Your implementation is TCP-compliant, which means your client can talk to real web servers! In your client, you can type into STDIN and issue an HTTP GET request to a web server (www.google.com:80 for example):

GET / HTTP/1.1
Host: www.google.com
<press enter>

And get a response:

HTTP/1.1 200 OK
Date: Sun, 17 May 2015 12:00:00 GMT
Expires: -1
…
</script></div></body></html>

Although cTCP can interoperate with other TCPs, you do not have to implement the TCP state machine; the starter code implements most of this for you. Your implementation only has to handle connection close events (FIN).

Not all websites will respond. Ones that are known to work include the following:

• www.google.com:80
• yuba.stanford.edu:80
• sing.stanford.edu:80
• www.scs.stanford.edu:80

Requirements

Delivery

• Reliable delivery. One side's output should be identical to the other side's input, regardless of a lossy, congested, or corrupting network layer. Ensure reliable transport by having the recipient acknowledge segments received from the sender; the sender detects missing acknowledgements and resends the dropped or corrupted segments. Duplicate segments should not be outputted.
• Timely delivery. Your solution should be reasonably fast. For instance, it should not take 2 seconds for every segment sent from the sender to show up at the receiver.
• Efficient delivery. Your solution should be reasonably efficient: it should not require gigabytes of memory or send many unnecessary segments. E.g., sending each segment 100 times to protect against losses is not a valid implementation strategy.

Robustness

• Large inputs. It MUST correctly handle inputs much larger than the window size.
• Binary files. It MUST be able to transfer binary (non-ASCII) files correctly. Be sure to test this!
• Retransmissions. cTCP should retransmit a segment FIVE times (i.e. send up to a total of SIX times). No more and no less. After that, it should assume that the other side of the connection is not responsive and terminate and tear down the connection.

cTCP

• Connection teardown. You should handle teardown properly. When you read an EOF (Ctrl + D) from STDIN, you should send a FIN segment to the other side to indicate the end of input. When you receive a FIN from the other side, you should acknowledge it, and send an EOF to your output by calling conn_output() with a len of 0. Once all received segments have been outputted and sent segments acknowledged, you may tear down the connection.

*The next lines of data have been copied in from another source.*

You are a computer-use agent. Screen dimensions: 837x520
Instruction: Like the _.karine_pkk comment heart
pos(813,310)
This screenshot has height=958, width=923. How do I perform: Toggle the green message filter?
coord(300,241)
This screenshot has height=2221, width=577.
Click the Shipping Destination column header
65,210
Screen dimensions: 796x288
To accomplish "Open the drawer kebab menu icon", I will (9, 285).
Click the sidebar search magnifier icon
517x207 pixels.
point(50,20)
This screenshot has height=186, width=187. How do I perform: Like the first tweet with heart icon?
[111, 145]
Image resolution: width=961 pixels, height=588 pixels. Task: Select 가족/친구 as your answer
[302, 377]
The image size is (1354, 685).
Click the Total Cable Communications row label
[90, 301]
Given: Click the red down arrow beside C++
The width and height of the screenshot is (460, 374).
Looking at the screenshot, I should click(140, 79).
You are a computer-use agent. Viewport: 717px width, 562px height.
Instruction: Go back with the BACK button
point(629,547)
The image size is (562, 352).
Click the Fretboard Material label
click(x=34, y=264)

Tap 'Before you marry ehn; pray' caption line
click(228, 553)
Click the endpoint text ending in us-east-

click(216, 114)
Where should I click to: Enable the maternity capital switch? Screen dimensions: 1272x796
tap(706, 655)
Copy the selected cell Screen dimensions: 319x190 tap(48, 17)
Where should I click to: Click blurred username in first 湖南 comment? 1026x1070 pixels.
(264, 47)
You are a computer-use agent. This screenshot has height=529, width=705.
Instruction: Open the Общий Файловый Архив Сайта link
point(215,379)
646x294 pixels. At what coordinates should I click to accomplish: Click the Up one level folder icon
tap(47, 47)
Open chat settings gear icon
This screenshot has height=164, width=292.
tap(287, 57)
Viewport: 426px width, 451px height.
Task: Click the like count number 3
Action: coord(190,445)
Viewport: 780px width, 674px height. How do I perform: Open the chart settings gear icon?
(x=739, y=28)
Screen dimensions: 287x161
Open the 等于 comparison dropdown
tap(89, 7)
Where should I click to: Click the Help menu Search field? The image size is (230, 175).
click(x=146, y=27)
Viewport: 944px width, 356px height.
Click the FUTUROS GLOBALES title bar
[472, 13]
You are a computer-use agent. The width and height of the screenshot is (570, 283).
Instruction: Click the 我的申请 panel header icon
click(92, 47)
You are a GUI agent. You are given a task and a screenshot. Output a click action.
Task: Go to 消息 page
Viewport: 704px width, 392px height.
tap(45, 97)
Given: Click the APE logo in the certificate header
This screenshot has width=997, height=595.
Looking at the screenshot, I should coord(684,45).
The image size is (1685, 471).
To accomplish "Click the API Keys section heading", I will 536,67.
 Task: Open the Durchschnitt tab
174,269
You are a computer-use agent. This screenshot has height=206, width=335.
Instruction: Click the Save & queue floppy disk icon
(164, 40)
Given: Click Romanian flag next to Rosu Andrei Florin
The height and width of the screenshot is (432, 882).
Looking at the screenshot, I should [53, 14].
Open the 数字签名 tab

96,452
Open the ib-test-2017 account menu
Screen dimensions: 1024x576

Like TCP, a connection is not torn down until both sides have finished transferring data, sent FINs, and have their FINs acknowledged.
  • Note that web servers tend to piggyback ACKs on top of FINs, i.e. you will receive segments with both FIN + ACK flags and should handle these correctly.
  • To be entirely correct, at least one side should wait around for twice the maximum segment lifetime after sending a FIN and an ACK to a received FIN in case that last ACK got lost (the way TCP uses the FIN_WAIT state), but this is not required.
  • When sending an ACK to a FIN segment, the ackno should be 1 greater than the seqno of the FIN. i.e. treat the FIN segment as a "1-byte" segment with no data.
  • A FIN must also be acknowledged (and retransmitted if necessary).
• Cumulative acknowledgements. Recall that TCP uses cumulative acknowledgements. The acknowledgement field of a segment contains the first byte that a receiver has not yet received (i.e. the byte it is expecting next). Your implementation must follow these semantics so it can interoperate with other TCP implementations. Your cTCP implementation does not have to handle sequence number overflowing/wrapping around in the lifetime of a connection. Your connections MUST always use 1 as the initial sequence number. Remember sequence numbers are incremented in terms of number of bytes, not segments. > Real TCP connections start with a randomly generated initial sequence number for each connection (you will learn later this quarter about how not doing so can make a connection vulnerable to some attacks). However, for simplicity, sequence numbers for cTCP start at 1. The underlying library will do the translation into a randomized sequence number space.
• Stop-and-wait. Lab 1 cTCP implements the stop-and-wait protocol with a window size of MAX_SEG_DATA_SIZE (constant defined in ctcp.h). For Lab 1, cTCP needs to support each direction of a connection having only a single segment with data in the network at any time. That segment will be at most (MAX_SEG_DATA_SIZE + headers) bytes in size. It may send out as many acknowledgements (non-data segments) as it wants, without having to wait.
• Piggybacked ACKs. Your cTCP needs to be able to receive and output a segment that has both data and ACK. However, your implementation does not need to send piggybacked ACKs and can output data and ACK segments separately.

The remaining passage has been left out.